---------- ОТРЫВОК ДЛЯ ЧТЕНИЯ ----------

Добавить в цитаты Настройки чтения

Страница 71 из 88

По традиции, когда женщина выходила замуж, ей давали в приданое ковер, который она приносила в дом мужа. Ковер ткали родственницы со стороны матери. Жених дарил невесте золотой браслет в виде змеи и ожерелье из монет.

Женщины данного региона не знали ни футов, ни метров, ни другой системы измерения пряжи или ковров. Считалось лишь, сколько раз женщина повернула голову во время работы.

– Поначалу местные боялись и думали, что чужаки явились их эксплуатировать, – рассказывала Халиме. – Большинство женщин выступали против проекта, но некоторые решили попробовать. После того как они добились успеха, другие тут же передумали и тоже захотели участвовать. Сначала организаторы устроили общее собрание для всех женщин региона. Они сказали: «Вы хорошие ткачихи, и мы заплатим вам за труд и поможем улучшить вашу жизнь». Всем раздали натуральную шерсть, которую нужно было почистить. Фонд завез нужные инструменты и дал каждой женщине свою работу: одни очищали шерсть, другие окрашивали ее, третьи пряли. Самая тяжелая работа, требующая наиболее сложных навыков, – окрашивание.

– Что думают мужчины об этих переменах?

---------- ИСХОДНЫЕ СТРОКИ ----------

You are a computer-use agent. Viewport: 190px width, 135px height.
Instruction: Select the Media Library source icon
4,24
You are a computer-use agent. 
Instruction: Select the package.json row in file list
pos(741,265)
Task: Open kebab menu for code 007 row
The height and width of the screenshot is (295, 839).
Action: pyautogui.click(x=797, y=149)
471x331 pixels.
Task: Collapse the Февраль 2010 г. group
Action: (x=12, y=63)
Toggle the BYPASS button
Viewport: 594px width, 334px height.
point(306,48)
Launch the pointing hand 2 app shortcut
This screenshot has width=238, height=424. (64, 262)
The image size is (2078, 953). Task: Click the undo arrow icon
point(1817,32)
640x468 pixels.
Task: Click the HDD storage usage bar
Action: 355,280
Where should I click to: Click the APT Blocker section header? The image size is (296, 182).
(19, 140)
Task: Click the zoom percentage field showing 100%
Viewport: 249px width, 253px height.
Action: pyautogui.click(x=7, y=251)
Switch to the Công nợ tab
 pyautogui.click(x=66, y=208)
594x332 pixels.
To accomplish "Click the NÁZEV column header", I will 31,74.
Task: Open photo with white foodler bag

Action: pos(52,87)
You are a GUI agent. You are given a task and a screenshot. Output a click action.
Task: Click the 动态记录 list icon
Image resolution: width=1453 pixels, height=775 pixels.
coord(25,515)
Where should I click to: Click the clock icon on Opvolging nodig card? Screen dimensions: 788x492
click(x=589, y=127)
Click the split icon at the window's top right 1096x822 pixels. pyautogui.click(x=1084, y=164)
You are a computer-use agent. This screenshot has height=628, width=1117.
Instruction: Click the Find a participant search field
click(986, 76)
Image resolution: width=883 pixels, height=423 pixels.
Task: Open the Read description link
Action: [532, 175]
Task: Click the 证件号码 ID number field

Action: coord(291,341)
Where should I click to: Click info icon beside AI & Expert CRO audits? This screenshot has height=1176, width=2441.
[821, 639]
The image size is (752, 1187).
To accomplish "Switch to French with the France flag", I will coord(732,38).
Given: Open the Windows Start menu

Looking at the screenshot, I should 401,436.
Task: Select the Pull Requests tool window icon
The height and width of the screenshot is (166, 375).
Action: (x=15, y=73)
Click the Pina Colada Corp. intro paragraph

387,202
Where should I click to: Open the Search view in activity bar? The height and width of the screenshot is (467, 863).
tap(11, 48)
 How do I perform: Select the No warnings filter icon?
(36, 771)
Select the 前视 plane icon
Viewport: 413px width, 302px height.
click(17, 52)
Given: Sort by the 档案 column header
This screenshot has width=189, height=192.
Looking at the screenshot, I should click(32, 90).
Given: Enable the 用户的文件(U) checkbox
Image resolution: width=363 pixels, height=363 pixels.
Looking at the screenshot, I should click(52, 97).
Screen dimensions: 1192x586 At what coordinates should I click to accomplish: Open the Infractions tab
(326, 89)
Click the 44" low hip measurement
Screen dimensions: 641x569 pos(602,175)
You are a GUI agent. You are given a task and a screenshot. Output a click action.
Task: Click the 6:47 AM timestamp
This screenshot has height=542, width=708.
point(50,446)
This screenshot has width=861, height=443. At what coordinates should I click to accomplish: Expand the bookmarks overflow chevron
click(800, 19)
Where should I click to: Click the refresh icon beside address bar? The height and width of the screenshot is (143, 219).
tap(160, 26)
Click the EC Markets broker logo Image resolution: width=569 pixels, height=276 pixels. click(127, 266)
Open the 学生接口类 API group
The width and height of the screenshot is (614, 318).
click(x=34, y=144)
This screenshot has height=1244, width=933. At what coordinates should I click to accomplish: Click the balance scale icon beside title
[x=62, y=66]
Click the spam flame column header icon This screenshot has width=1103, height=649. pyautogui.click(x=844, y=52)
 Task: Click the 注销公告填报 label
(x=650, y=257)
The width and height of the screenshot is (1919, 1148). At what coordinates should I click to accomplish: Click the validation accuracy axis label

----------

-- ЗАДАНИЯ --
• a. Почему, согласно отрывку о ковроткачестве, остальные женщины передумали и тоже захотели участвовать в проекте? Ответьте в одном–трех предложениях.
• b. Повторите дословно часть отрывка о ковроткачестве, начиная со слов «Женщины данного региона» и продолжая вплоть до слов «сложных навыков, – окрашивание.».

-- ОТВЕТЫ НА ЗАДАНИЯ --
• a. Остальные женщины передумали потому, что те немногие, кто решил попробовать, добились успеха. После этого другие тоже захотели участвовать.

• b.
Женщины данного региона не знали ни футов, ни метров, ни другой системы измерения пряжи или ковров. Считалось лишь, сколько раз женщина повернула голову во время работы.

– Поначалу местные боялись и думали, что чужаки явились их эксплуатировать, – рассказывала Халиме. – Большинство женщин выступали против проекта, но некоторые решили попробовать. После того как они добились успеха, другие тут же передумали и тоже захотели участвовать. Сначала организаторы устроили общее собрание для всех женщин региона. Они сказали: «Вы хорошие ткачихи, и мы заплатим вам за труд и поможем улучшить вашу жизнь». Всем раздали натуральную шерсть, которую нужно было почистить. Фонд завез нужные инструменты и дал каждой женщине свою работу: одни очищали шерсть, другие окрашивали ее, третьи пряли. Самая тяжелая работа, требующая наиболее сложных навыков, – окрашивание.